The resulting code is about 15% faster than the code with the CCDF.

This is an example where collecting counts ahead of time can also greatly speed up the execution speed without changing the density. For data size \(N=200\) and parameters \(\theta=0.3\) and \(\lambda = 8\), the speedup is a factor of 10; it will be lower for smaller \(N\) and greater for larger \(N\); it will also be greater for larger \(\theta\).

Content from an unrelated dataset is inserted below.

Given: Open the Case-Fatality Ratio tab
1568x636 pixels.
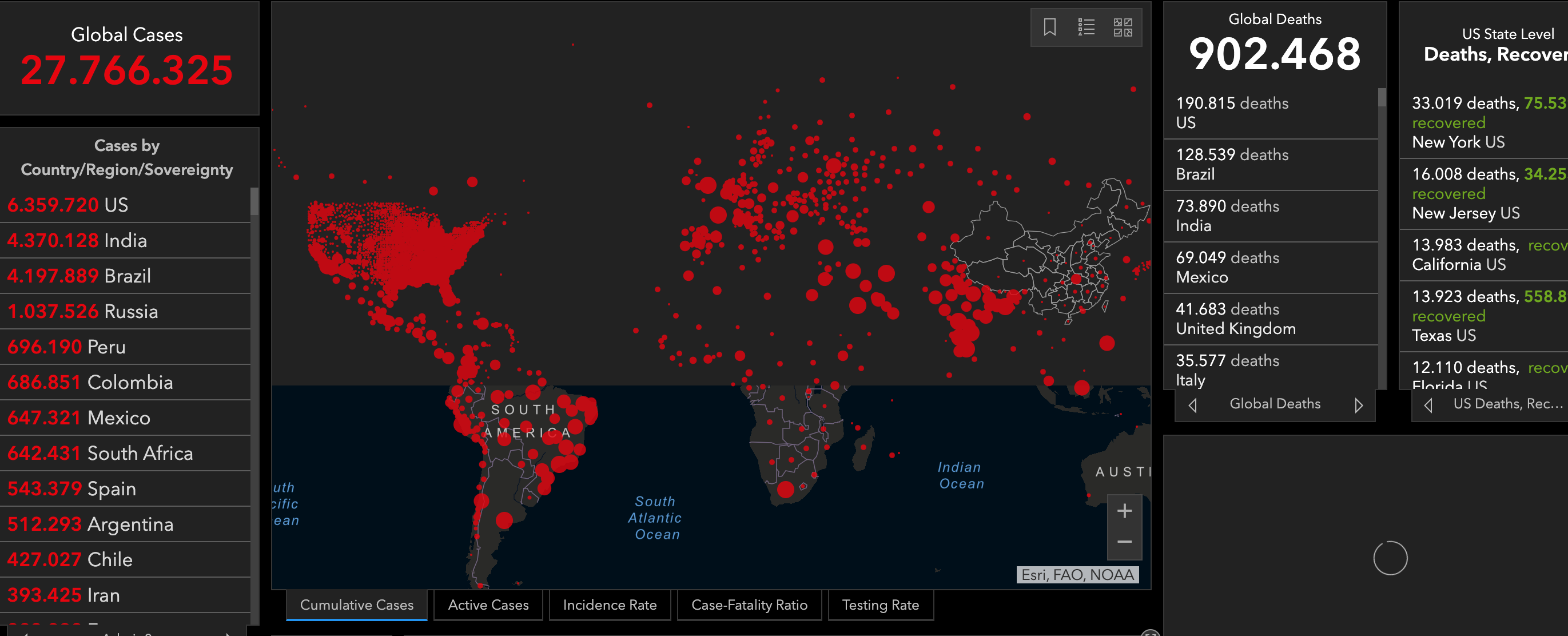Looking at the screenshot, I should [x=749, y=605].
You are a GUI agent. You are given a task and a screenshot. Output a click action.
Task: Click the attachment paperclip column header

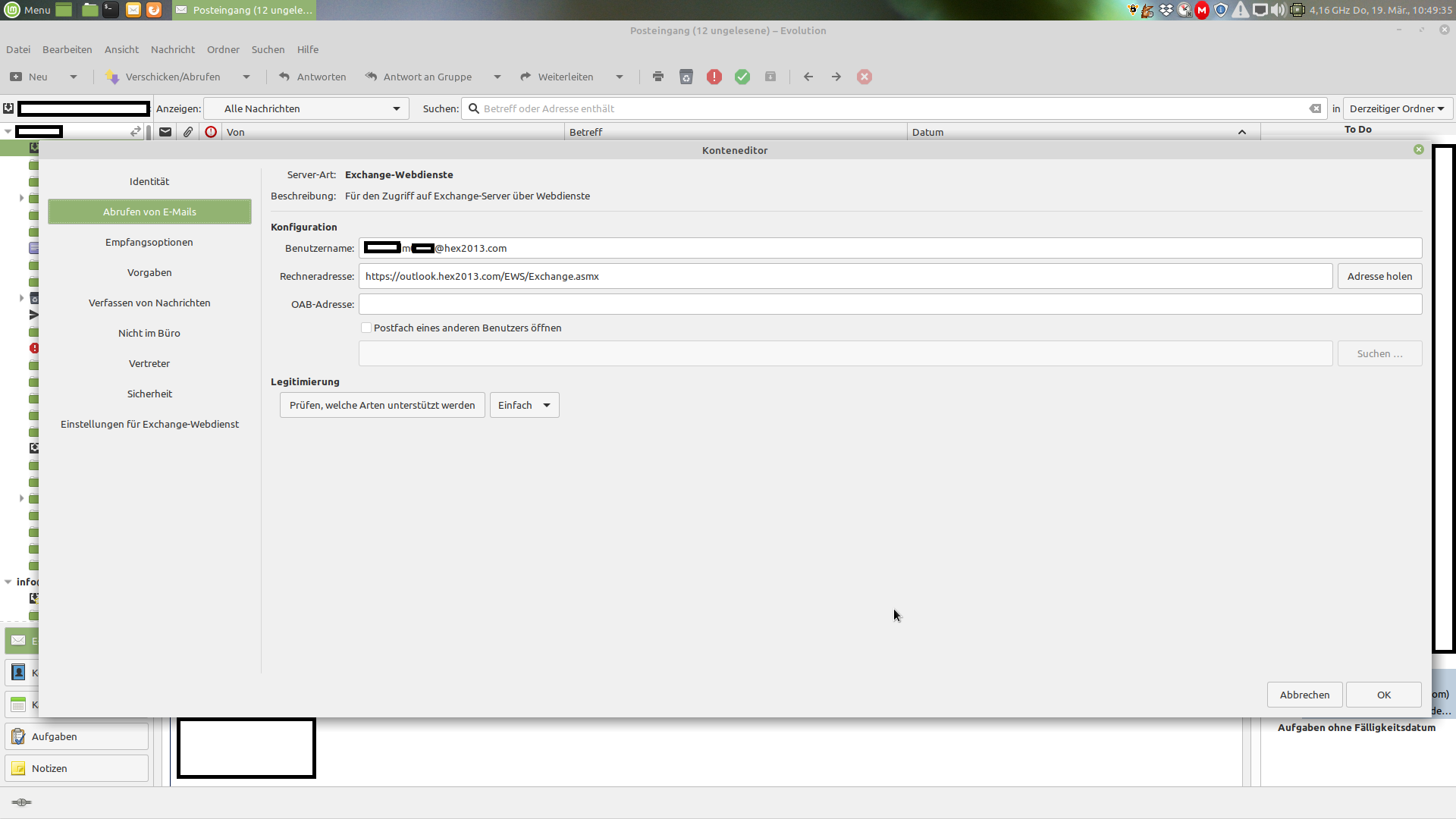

To achieve this speedup, it helps to have a function to count the number of non-zero entries in an array of integers,

functions {
  int num_zero(array[] int y) {
    int nz = 0;
    for (n in 1:size(y)) {
      if (y[n] == 0) {
        nz += 1;
      } 
    }
    return nz;
  }
}

Then a transformed data block can be used to store the sufficient statistics,

transformed data {
  int<lower=0, upper=N> N0 = num_zero(y);
  int<lower=0, upper=N> Ngt0 = N - N0;
  array[N - num_zero(y)] int<lower=1> y_nz;
  {
    int pos = 1;
    for (n in 1:N) {
      if (y[n] != 0) {
        y_nz[pos] = y[n];
        pos += 1;
      }
    }
  }
}

The model block is then reduced to three statements.

model {
  N0 ~ binomial(N, theta);
  y_nz ~ poisson(lambda);
  target += -Ngt0 * log1m_exp(-lambda);
}

The first statement accounts for the Bernoulli contribution to both the zero and non-zero counts. The second line is the Poisson contribution from the non-zero counts, which is now vectorized. Finally, the normalization for the truncation is a single line, so that the expression for the log CCDF at 0 isn’t repeated. Also note that the negation is applied to the constant Ngt0; whenever possible, leave subexpressions constant because then gradients need not be propagated until a non-constant term is encountered.

References

Lambert, Diane. 1992. “Zero-Inflated Poisson Regression, with an Application to Defects in Manufacturing.” Technometrics 34 (1).